■ WHAT IS NEEDED ■
Scan the material below for the string "will", and copy every line where it shows up.

■ RECORDS TO USE ■
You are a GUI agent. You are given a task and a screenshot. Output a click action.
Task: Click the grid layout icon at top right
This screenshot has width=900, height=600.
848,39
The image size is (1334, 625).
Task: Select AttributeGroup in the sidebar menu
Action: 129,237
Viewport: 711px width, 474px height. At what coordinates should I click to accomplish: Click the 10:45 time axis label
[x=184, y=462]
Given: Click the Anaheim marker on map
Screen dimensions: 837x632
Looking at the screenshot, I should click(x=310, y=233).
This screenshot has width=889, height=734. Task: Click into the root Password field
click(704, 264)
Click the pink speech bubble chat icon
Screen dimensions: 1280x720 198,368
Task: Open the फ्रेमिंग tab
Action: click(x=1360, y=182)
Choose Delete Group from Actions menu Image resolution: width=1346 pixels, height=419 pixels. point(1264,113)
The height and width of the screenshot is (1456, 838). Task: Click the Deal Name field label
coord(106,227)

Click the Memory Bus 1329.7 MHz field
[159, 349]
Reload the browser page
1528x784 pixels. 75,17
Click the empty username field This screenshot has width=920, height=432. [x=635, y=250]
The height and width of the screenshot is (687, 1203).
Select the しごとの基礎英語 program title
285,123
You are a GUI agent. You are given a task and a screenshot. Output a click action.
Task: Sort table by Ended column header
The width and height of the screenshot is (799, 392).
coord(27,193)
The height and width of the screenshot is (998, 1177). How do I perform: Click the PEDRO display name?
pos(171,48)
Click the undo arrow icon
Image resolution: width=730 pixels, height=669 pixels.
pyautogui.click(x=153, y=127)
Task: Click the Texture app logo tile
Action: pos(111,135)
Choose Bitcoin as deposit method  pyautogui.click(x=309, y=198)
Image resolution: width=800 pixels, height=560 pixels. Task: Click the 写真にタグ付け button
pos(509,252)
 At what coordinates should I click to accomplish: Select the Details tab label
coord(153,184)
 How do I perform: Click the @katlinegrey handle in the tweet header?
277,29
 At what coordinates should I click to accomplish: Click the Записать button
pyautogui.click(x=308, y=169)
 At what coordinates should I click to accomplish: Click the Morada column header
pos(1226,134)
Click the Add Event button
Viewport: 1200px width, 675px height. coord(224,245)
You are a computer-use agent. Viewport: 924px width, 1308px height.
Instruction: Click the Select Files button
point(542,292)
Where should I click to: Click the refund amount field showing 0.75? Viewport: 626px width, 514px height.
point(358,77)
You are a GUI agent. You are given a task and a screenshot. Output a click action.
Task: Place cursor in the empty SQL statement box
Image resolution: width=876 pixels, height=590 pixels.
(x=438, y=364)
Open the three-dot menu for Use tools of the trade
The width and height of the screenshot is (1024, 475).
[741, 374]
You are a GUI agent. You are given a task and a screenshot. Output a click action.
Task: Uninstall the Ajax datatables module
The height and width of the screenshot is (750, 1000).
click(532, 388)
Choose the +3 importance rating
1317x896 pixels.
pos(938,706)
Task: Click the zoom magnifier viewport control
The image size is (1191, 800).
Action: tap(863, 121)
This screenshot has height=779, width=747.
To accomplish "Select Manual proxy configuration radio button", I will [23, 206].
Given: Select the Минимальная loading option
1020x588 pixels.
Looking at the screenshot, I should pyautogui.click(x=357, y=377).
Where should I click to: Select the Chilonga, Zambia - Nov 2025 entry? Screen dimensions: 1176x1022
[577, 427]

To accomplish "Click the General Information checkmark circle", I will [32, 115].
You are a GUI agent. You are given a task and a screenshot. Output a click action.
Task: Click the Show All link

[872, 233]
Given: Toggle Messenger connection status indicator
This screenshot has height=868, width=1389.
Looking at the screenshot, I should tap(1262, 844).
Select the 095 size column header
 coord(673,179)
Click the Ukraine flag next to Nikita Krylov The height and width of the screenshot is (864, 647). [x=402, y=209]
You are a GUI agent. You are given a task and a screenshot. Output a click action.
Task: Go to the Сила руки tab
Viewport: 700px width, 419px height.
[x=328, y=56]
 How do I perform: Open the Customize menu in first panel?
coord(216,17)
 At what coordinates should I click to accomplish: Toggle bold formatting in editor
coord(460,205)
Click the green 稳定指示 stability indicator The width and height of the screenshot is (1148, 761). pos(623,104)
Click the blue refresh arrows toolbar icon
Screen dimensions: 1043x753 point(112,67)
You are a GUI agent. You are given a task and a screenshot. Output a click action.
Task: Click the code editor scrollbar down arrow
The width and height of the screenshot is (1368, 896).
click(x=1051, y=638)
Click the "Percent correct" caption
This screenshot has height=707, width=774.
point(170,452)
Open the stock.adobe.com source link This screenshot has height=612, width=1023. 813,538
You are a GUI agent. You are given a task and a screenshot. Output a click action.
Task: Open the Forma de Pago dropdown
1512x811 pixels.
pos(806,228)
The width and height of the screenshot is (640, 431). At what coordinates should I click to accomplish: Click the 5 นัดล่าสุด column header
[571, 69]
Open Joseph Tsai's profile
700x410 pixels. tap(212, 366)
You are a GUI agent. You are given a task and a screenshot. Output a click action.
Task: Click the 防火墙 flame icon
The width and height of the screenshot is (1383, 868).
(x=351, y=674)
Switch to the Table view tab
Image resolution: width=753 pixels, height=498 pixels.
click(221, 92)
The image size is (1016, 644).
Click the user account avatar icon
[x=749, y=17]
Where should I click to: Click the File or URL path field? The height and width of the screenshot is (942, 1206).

■ SOLUTION TO THIS EXERCISE ■
To accomplish "Select Manual proxy configuration radio button", I will [23, 206].
To accomplish "Click the General Information checkmark circle", I will [32, 115].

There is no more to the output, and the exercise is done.